→ **EXERCISE REQUIREMENTS**
Retype the rows starting with the line containing "341x198 pixels. How" and going on through the line containing "(x=124, y=172)", leaving out the pictures.

BEGIN DATA EXCERPTS

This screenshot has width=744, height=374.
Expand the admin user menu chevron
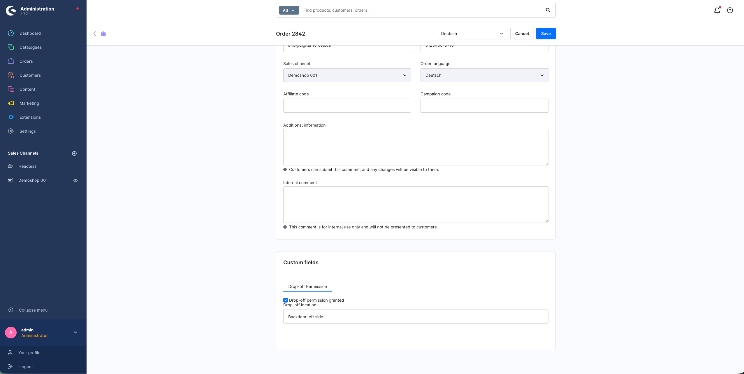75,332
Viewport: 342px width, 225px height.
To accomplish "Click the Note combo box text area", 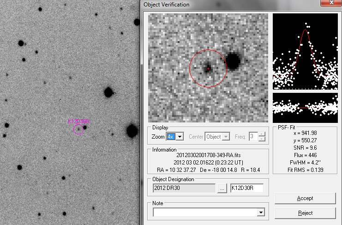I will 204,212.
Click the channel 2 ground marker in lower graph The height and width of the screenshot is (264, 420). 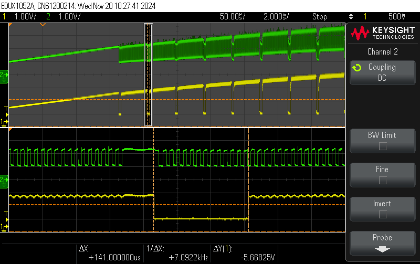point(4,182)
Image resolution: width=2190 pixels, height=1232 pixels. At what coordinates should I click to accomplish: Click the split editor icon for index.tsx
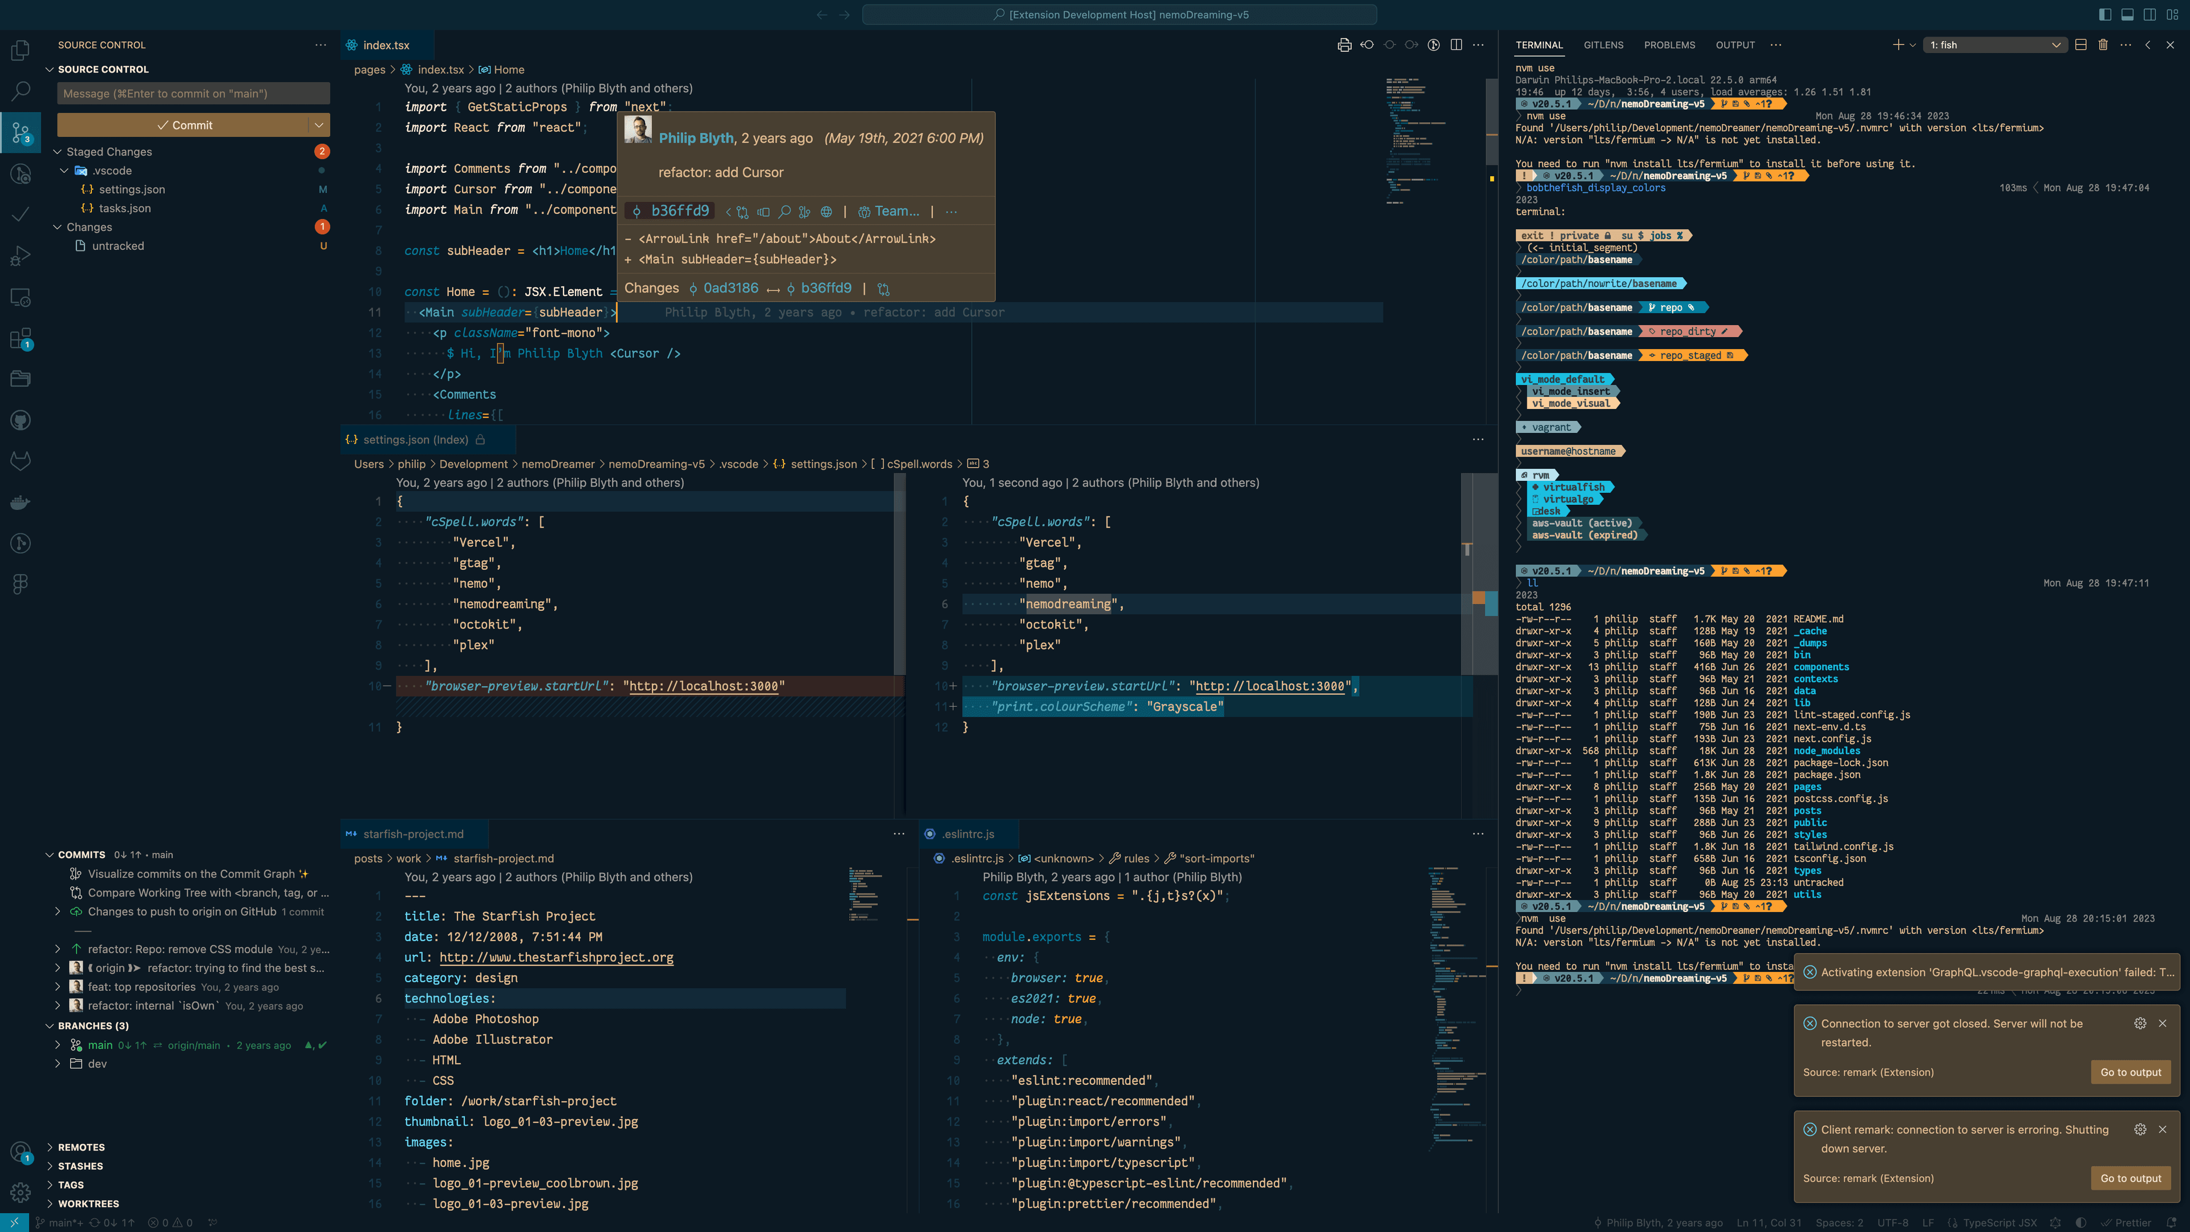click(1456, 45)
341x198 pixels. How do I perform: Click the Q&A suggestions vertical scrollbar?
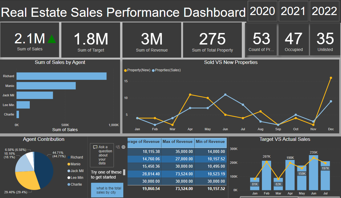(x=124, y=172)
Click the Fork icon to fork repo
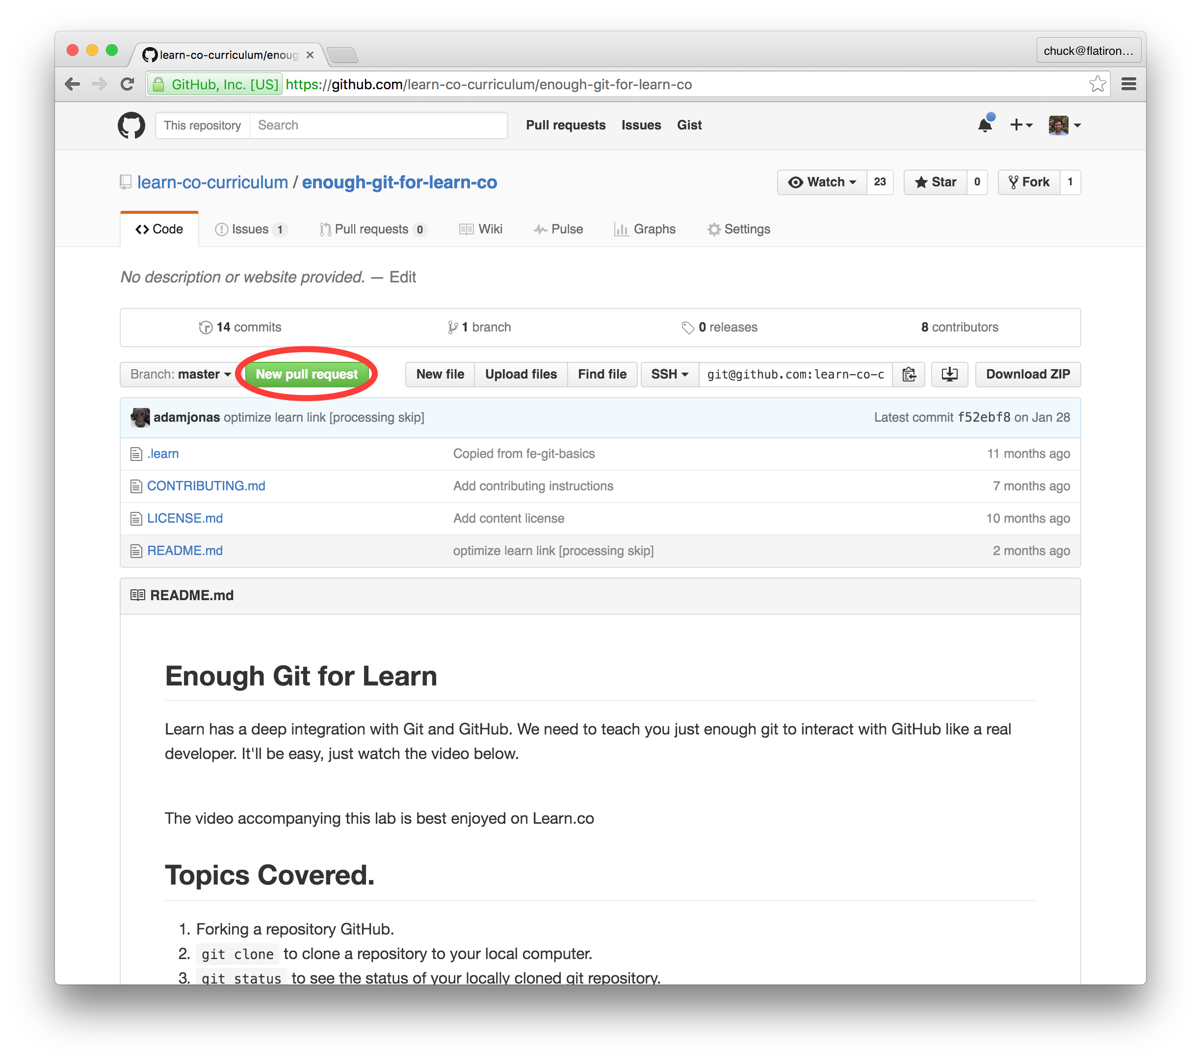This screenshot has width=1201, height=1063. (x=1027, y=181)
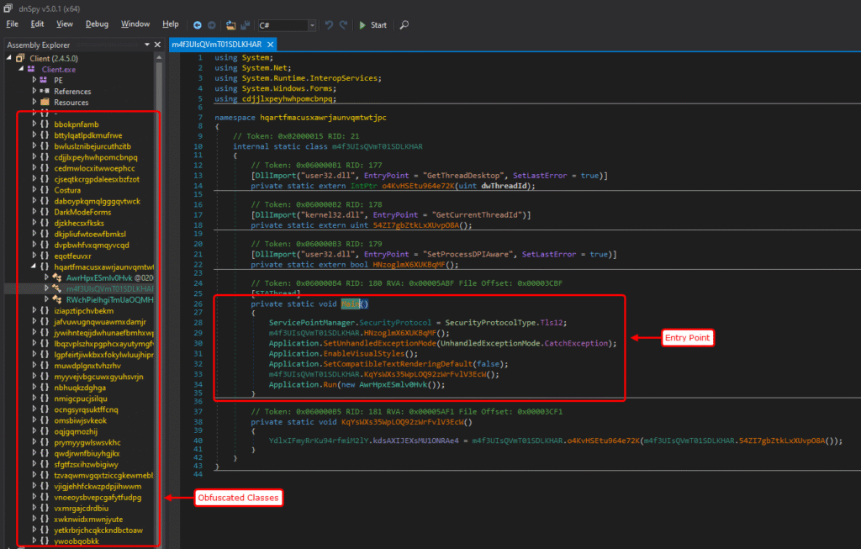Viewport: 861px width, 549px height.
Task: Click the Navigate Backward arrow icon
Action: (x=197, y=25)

END DATA EXCERPTS

→ **EXERCISE SOLUTION**
341x198 pixels. How do I perform: Click the Q&A suggestions vertical scrollbar?
(x=124, y=172)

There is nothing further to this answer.